=== Begin Enclosure ===

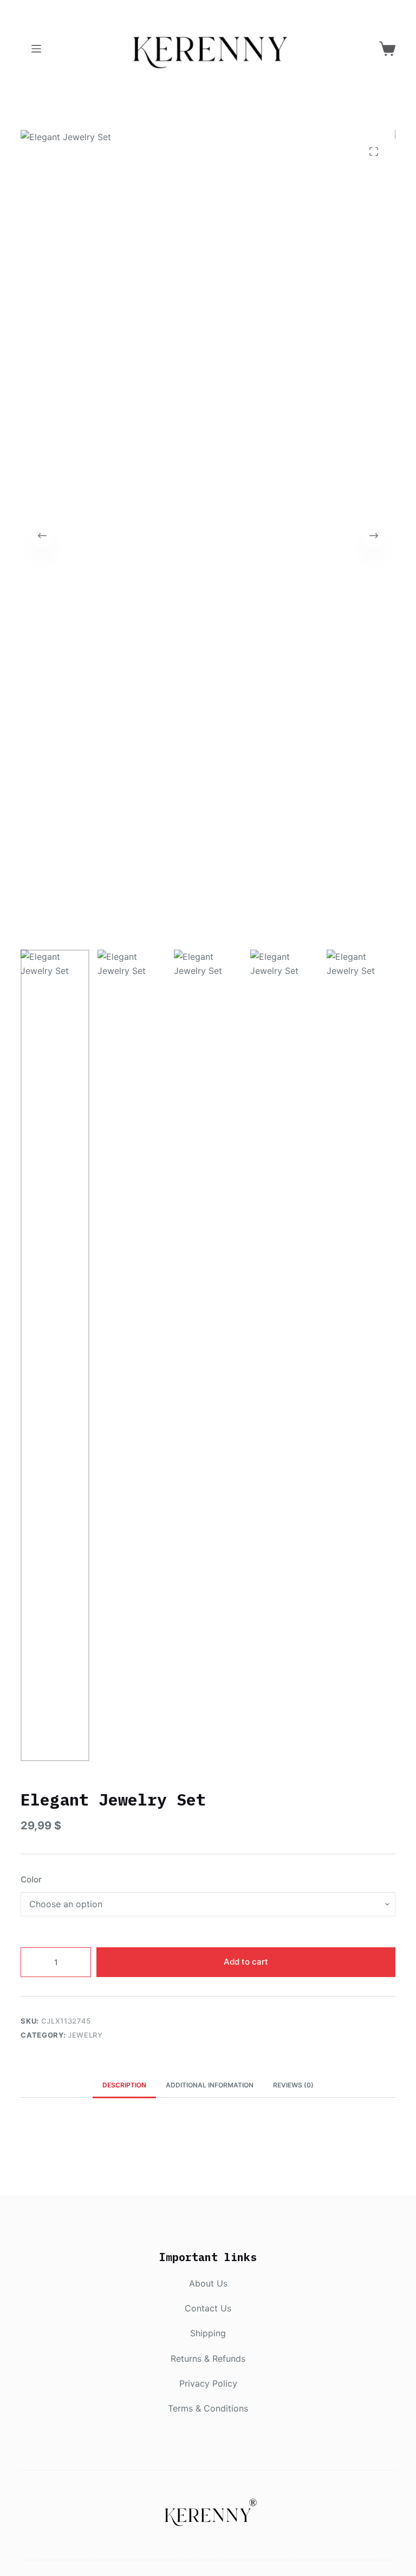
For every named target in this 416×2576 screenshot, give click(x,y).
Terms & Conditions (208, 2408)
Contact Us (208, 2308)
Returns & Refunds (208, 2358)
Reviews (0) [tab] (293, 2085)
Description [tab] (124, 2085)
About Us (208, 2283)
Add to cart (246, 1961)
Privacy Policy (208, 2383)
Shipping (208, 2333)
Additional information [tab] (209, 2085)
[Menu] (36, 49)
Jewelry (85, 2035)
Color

=== End Enclosure ===

## TASK ITEM
Repeat the data exactly, without the pictures.

## FINAL ANSWER
For every named target in this 416×2576 screenshot, give click(x,y).
Terms & Conditions (208, 2408)
Contact Us (208, 2308)
Returns & Refunds (208, 2358)
Reviews (0) [tab] (293, 2085)
Description [tab] (124, 2085)
About Us (208, 2283)
Add to cart (246, 1961)
Privacy Policy (208, 2383)
Shipping (208, 2333)
Additional information [tab] (209, 2085)
[Menu] (36, 49)
Jewelry (85, 2035)
Color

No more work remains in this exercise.